Virtual Exhibitions: Part 2
You can read Part 1 here.
The Art Institute of Chicago call this a “Virtual Walkthrough” of the exhibition. It’s led by Gloria Groom, Chair and David and Mary Winton Green Curator of Painting and Sculpture of Europe. The video was posted on YouTube on June 10th, just 4 days before it closed.
As soon as the video began I fell in love. It starts with footage of the AIC from the outside and then closes in on the beginning of the exhibition. Gloria Gloom narrates you through the rooms, commenting on paintings of note and the themes of each room. At the beginning of the exhibition she says how she loves the blown up mural of Monet’s Waterlilies that greets you because that’s what the exhibition will explore later - Monet’s technique which you can see clearly from the zoomed in image.
The camera pans slowly around the rooms and it’s as though you’re really there, without any other visitors and you’re getting a private tour from the curator herself.
The exhibition is expansive, there are so many of Monet’s masterpieces on display and to study. There are even sketches and caricatures he made at the beginning of his career, and catalogues and ephemera that show Chicago’s history and connection with Monet.
I can’t recommend watching this video highly enough. I’m devastated to have missed out on seeing this exhibition, and I will be booking my ticket to look at the AIC’s own collection of Monet’s ASAP.
David Hockney: The Arrival of Spring, Normandy, 2020, Royal Academy of Arts (YouTube)
Unlike the AIC which only gave you a few days after its post for you to visit if it interested you, the RAA has given you a few months as this exhibition is running until 26 September 2021.
This exhibition displays paintings from David Hockney’s intense period of work on his iPad during the course of Spring from beginning to end at his house in Normandy during the pandemic. The 116 iPad paintings have been printed onto paper and overseen by Hockney himself. The RAA has also put some of the screen recordings of his process on display so we can see witness his creative process and decision making.
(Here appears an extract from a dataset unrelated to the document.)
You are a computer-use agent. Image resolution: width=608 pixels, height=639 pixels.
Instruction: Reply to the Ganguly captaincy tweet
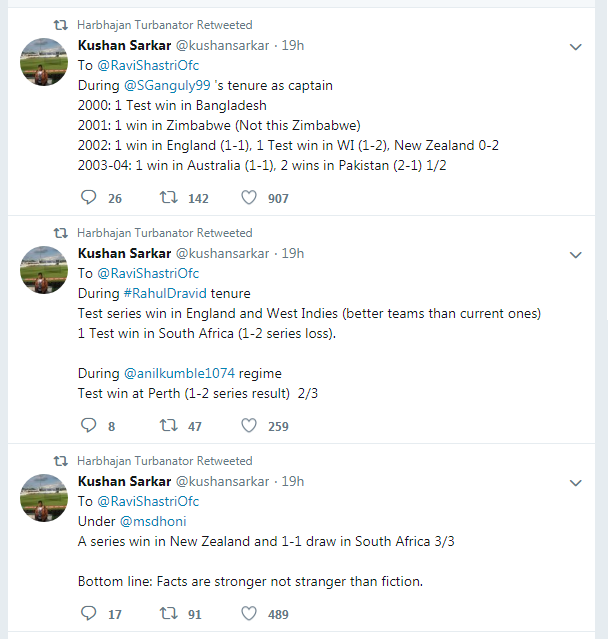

Unlike the AIC’s tour, there is no curator voice-over, only instrumental music as the camera focuses in on certain paintings or scans a room. I don’t feel like anything was lost doing it this way because what is also different from the AIC’s virtual tour, is that the RAA give you the text to read on screen. It scrolls on the screen so you have time to read what’s on the wall, so you do feel like you are actually able to see and learn exactly what you would have if you’d been physically present.
These virtual exhibitions have given me something I never would have been able to experience if it wasn’t for YouTube, but have also made me yearn to see them in real life perhaps more than I would have without watching these videos. Ignorance is bliss!